» INSTRUCTIONS FOR THE TASK:
Find the string "computer" in the data, and copy out each line that has it.

(Dataset entries)
◇ ◇ ◇

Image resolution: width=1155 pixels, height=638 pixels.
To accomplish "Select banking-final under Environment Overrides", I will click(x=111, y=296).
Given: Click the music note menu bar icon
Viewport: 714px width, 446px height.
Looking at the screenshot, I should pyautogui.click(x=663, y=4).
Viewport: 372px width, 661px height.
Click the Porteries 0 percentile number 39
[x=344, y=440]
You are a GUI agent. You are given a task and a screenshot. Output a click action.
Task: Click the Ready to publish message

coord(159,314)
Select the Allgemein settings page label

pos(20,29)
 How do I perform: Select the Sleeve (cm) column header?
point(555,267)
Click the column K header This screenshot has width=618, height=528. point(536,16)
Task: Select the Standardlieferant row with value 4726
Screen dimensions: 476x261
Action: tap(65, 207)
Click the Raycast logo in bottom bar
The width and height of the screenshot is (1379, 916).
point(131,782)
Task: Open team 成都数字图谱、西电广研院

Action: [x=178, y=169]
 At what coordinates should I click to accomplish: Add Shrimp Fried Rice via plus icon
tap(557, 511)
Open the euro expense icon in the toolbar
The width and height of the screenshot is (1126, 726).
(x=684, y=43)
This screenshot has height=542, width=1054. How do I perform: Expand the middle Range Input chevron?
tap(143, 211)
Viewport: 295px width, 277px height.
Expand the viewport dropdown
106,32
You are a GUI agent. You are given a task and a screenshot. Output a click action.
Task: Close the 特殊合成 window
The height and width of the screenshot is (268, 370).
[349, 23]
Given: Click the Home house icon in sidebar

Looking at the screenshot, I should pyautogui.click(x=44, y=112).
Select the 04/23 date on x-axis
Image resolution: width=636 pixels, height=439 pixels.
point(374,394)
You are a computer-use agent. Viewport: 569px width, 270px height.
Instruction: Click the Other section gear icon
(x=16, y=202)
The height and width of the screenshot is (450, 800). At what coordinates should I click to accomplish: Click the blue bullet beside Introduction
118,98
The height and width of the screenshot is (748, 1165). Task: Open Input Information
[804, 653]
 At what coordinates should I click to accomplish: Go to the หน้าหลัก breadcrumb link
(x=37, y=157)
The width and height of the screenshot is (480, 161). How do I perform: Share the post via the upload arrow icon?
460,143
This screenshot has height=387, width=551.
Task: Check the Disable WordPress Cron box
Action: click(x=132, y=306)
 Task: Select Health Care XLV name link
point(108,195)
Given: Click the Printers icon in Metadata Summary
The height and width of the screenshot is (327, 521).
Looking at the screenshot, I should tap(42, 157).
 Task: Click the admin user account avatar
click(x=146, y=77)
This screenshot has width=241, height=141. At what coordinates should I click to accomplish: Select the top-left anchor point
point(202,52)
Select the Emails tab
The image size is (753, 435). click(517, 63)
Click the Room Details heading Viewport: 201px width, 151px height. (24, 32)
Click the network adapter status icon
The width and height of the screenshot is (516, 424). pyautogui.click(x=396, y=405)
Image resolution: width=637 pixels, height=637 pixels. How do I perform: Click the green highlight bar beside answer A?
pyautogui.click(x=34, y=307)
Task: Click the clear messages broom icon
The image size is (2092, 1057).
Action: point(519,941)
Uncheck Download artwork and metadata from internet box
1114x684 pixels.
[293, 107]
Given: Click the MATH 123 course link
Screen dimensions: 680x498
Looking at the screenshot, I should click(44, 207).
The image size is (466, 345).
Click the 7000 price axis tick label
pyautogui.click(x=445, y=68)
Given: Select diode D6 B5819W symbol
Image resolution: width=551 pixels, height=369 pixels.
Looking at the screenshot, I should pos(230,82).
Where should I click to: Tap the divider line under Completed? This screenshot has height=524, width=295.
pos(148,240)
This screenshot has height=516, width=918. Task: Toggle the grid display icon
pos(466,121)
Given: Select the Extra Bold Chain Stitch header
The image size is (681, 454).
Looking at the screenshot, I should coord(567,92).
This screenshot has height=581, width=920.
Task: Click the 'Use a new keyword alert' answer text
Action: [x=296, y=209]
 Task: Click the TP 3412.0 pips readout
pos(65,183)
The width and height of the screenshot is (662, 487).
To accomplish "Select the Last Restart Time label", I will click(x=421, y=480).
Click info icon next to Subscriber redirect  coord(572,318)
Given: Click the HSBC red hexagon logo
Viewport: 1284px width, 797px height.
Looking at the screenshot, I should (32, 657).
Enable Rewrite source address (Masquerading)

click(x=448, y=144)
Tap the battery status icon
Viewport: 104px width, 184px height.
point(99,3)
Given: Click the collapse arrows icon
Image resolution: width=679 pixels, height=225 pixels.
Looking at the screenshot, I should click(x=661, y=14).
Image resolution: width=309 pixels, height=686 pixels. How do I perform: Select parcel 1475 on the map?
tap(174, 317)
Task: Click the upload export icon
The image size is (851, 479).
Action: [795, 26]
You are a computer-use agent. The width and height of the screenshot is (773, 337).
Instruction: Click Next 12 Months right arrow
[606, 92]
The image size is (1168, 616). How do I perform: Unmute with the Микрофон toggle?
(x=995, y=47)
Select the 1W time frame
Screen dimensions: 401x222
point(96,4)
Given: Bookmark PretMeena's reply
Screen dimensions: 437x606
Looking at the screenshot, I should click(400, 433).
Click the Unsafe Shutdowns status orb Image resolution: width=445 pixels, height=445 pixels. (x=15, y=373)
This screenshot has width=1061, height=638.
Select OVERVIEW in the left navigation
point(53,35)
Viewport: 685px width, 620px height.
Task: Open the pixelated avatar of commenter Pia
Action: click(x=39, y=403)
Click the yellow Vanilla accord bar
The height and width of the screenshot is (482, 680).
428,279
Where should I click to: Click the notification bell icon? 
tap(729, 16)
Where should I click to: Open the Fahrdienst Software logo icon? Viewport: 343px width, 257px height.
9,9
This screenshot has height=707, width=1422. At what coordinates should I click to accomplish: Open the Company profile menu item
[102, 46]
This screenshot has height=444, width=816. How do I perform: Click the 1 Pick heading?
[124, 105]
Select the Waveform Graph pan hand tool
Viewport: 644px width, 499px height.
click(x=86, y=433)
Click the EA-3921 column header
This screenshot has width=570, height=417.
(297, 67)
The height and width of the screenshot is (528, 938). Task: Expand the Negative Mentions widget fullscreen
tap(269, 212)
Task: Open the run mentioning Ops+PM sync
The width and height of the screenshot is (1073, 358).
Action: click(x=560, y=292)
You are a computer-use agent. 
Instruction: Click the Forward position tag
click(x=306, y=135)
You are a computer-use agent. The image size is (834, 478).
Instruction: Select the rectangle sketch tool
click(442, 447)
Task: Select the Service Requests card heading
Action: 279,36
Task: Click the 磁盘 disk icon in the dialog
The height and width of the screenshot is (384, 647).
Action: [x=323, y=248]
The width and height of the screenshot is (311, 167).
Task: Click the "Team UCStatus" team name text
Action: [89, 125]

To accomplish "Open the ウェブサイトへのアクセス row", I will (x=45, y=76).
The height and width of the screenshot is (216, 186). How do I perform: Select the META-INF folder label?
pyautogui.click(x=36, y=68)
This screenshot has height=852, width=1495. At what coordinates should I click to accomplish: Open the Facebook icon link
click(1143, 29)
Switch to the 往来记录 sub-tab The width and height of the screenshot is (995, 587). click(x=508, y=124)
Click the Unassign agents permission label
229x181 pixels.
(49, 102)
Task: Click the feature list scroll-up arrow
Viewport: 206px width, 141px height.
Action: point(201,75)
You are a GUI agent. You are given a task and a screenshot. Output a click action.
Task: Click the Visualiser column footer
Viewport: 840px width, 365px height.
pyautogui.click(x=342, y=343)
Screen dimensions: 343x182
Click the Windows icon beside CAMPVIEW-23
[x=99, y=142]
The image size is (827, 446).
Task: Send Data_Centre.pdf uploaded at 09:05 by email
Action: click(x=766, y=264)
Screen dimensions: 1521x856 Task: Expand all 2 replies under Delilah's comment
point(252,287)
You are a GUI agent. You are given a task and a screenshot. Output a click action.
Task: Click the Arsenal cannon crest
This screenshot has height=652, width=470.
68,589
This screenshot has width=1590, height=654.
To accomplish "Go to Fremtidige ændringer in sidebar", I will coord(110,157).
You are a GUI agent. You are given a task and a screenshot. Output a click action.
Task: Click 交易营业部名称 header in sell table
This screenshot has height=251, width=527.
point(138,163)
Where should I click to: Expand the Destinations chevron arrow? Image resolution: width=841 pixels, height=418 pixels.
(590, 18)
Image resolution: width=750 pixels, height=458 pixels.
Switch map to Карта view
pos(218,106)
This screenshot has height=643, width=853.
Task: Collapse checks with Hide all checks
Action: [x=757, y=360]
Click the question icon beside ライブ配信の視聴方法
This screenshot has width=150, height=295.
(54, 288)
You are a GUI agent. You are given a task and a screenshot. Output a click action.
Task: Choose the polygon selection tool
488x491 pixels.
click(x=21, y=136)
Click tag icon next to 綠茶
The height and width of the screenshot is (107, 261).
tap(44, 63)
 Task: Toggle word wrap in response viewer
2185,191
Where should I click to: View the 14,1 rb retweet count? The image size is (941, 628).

◇ ◇ ◇

» TASK SOLUTION:
You are a computer-use agent. Viewport: 569px width, 270px height.
You are a computer-use agent. The width and height of the screenshot is (773, 337).
You are a computer-use agent. 
You are a computer-use agent. The image size is (834, 478).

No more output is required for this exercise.